Calvin taught emphatically that on occasion the Christian must adopt the apostle Peter’s resolve to obey God rather than men. “In that obedience which we hold to be due the commands of rulers, we must always make the exception, nay, must be particularly careful, that it is not incompatible with obedience to him to whose will the wishes of all kings should be subject, to whose decrees their commands must yield, to whose majesty their sceptres must bow…The Lord, therefore, is king of kings. When he opens his sacred mouth, he alone is to be heard, instead of all and above all” (Institutes, IV, XX, 32). That courageous teaching, no doubt, helps to account for the observation made by liberal John C. Bennett in his recent book, Christianity and the State, published by Charles Scribner’s Sons; “Calvinism became the inspirer of political revolution in many countries—in Scotland, France, Holland, England and, more indirectly, in America” (p. 71).

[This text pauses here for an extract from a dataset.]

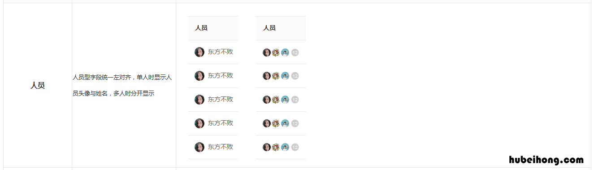This screenshot has width=594, height=170.
Task: Expand the grey 12 badge in first avatar group row
Action: coord(295,52)
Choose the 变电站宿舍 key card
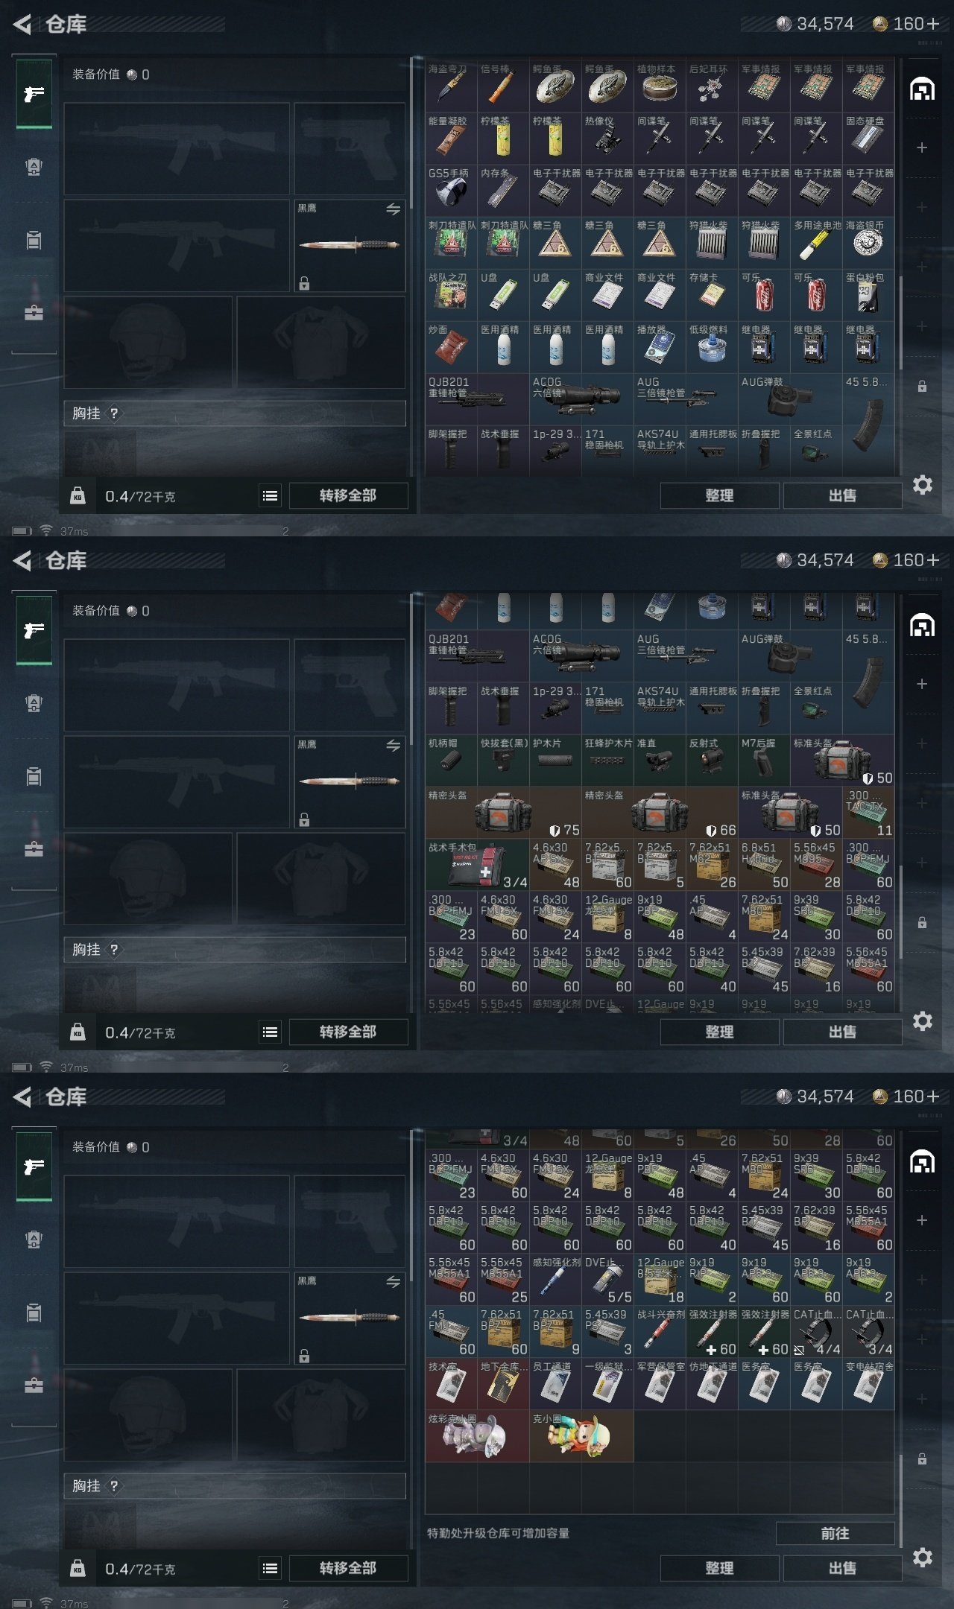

Supremely significant is what Herman Bavinck has pointed out in his Gereformeerde Dogmatick (IV, 446) concerning Calvin’s conception of ecclesiastical discipline. In Lutheran churches discipline came to be exercised by the “consistories” in which both church and state were represented. In practice this led to the same result as the teaching of Zwingli, Erastus, the Remonstrants, the Rationalists, and many recent theologians, according to which the state has become Christian and consequently the church must, or at least may, surrender to it the power of discipline. For Calvin, on the other hand, church discipline was a matter of life or death. In Geneva he fought for twenty years for the right of the church to banish evil from its midst. It was not until 1555 that he gained the victory. Here one cannot but recall Calvin’s heroic defiance of the council of Geneva in his barring of libertines from the Holy Supper.

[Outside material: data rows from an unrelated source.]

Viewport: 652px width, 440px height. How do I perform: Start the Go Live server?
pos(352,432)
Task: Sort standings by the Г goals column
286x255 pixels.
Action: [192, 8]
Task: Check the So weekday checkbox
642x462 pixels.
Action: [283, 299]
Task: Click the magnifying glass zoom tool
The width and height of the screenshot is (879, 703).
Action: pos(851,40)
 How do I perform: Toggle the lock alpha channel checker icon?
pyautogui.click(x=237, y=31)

Because of prevalent Erastianism the churches of the Reformation were, generally speaking, “established” or “territorial” churches. That is to say, they were under state control. One of the outstanding characteristics of nineteenth-century church history was the rise of  “free” churches. It was no accident that this trend asserted itself more strongly in Calvinistic countries than in Lutheran lands, for the separation of church and state was implicit in Calvin’s emphasis on the sale kingship of Christ over his church. Although Calvin himself did not become fully aware of that implication, he laid down a principle which in course of lime was bound to assert itself—and did.

In his conception of the church Calvin was indeed a child of his times. That could hardly have been otherwise. Thanks to his exceptionally keen and deep insight into the Word of God, he was also ahead of his times.